2017 seemed like a particularly bad year for restaurants, and while some of this may be confirmation bias or false accounting, it also could be a true bubble bursting. Restaurant owners and chefs have complained incessantly about labor shortages, both kitchen and front-of-house, and with more and more competition, it seems inevitable that some good spots just won’t make the cut.
The hardest loss for many Chicago food geeks was Vera, the Liz and Mark Mendez-helmed restaurant that brought great, simple Spanish food and a huge sherry selection to the West Loop. It closed back in July, and I instinctively still try to make reservations there at least once a month. Another creative, comfy, mid-priced restaurant that never failed to satisfy was Yusho—its two locations shuttered three weeks apart from each other. These higher-end neighborhood joints (see also: Ruxbin, Three Aces, Katsu, Green Zebra, Trench) are part of what makes Chicago’s dining scene so approachable, and every time we lose one, it’s a blow.

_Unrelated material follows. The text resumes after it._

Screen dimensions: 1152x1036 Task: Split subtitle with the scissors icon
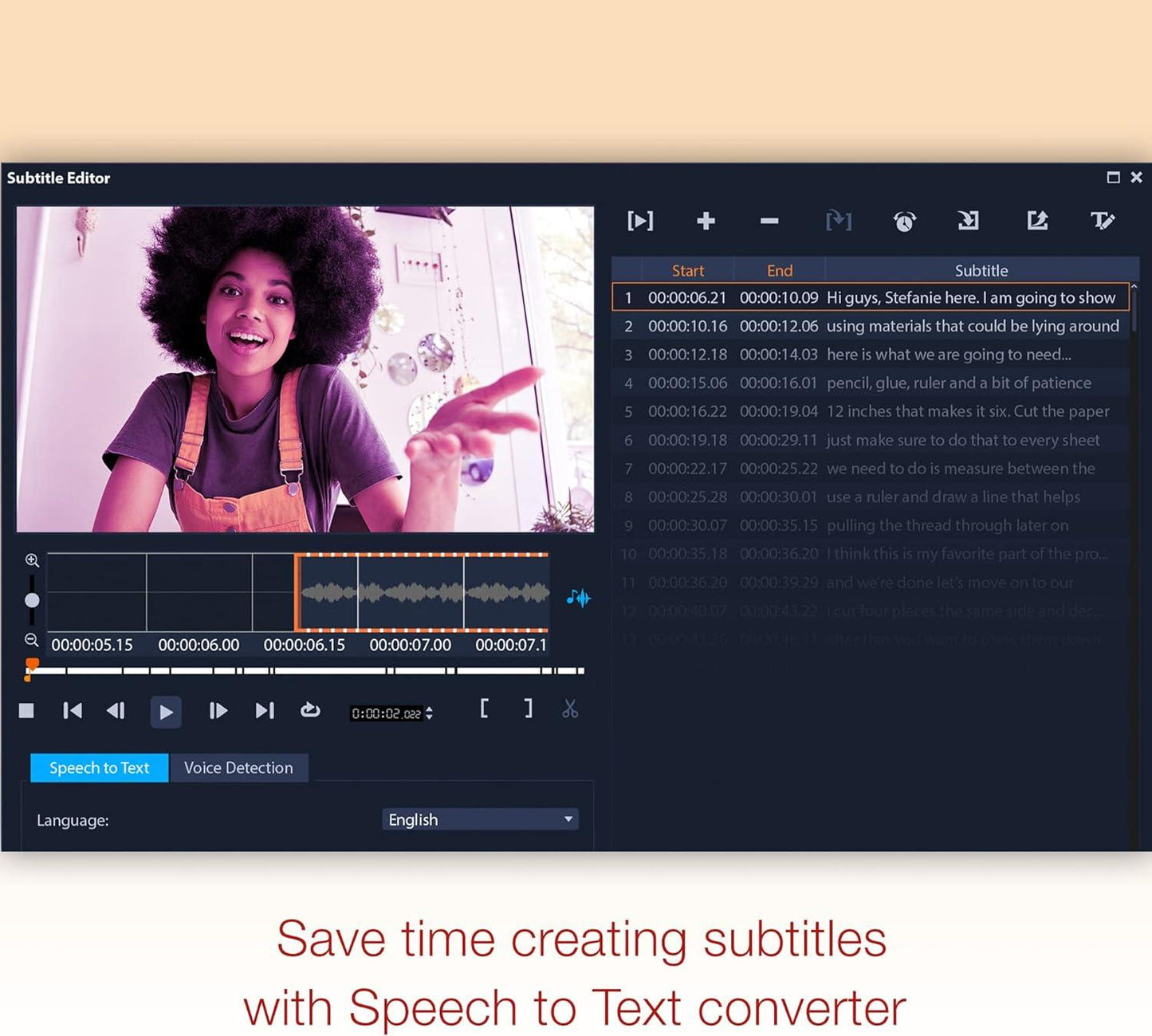(x=570, y=709)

Fine dining was hit particularly hard this year, with Chicago losing a serious chunk of Michelin-starred muscle. First to go was 42 Grams, the tiny Uptown restaurant that could (or couldn’t, as it turns out). Intro closed, depriving the city of a creative outlet for young chefs. Tru fell after 19 years, leaving a real gap in the city’s high-end service scene. And at the end of the year, the worst of them all, Grace: After a dispute between ownership and the kitchen, the place sunk quickly, like a ship holed below the waterline. Chicago’s remaining three-Michelin-star restaurant, Alinea, appears to still be going strong. But after the lightning evaporation of Grace, who knows?
Lest you think this was just a tough year for fancypants foodie spots, casual neighborhood restaurants (including some old ones) took a beating. There won’t be much of a Greektown soon, as Pegasus closed in December, following the Parthenon late last year. The Chicago Brauhaus is gone. Johnny’s Grill died. Paramount Room closed its doors. Just last week, we lost all locations of Glazed & Infused (R.I.P. maple bacon longjohn) and Ampersand closed in Lincoln Square.
So what’s a diner to do? Don’t put off that dinner date. If there’s a neighborhood restaurant you love, make like a Chicagoan and go early and often. January is usually one of the slowest months for restaurants (hence Restaurant Week), so if you don’t want your favorite to give up the ghost, get out there in the cold, and maybe tell some friends.
Don’t worry, at least we’ll never run out of poke shops… right?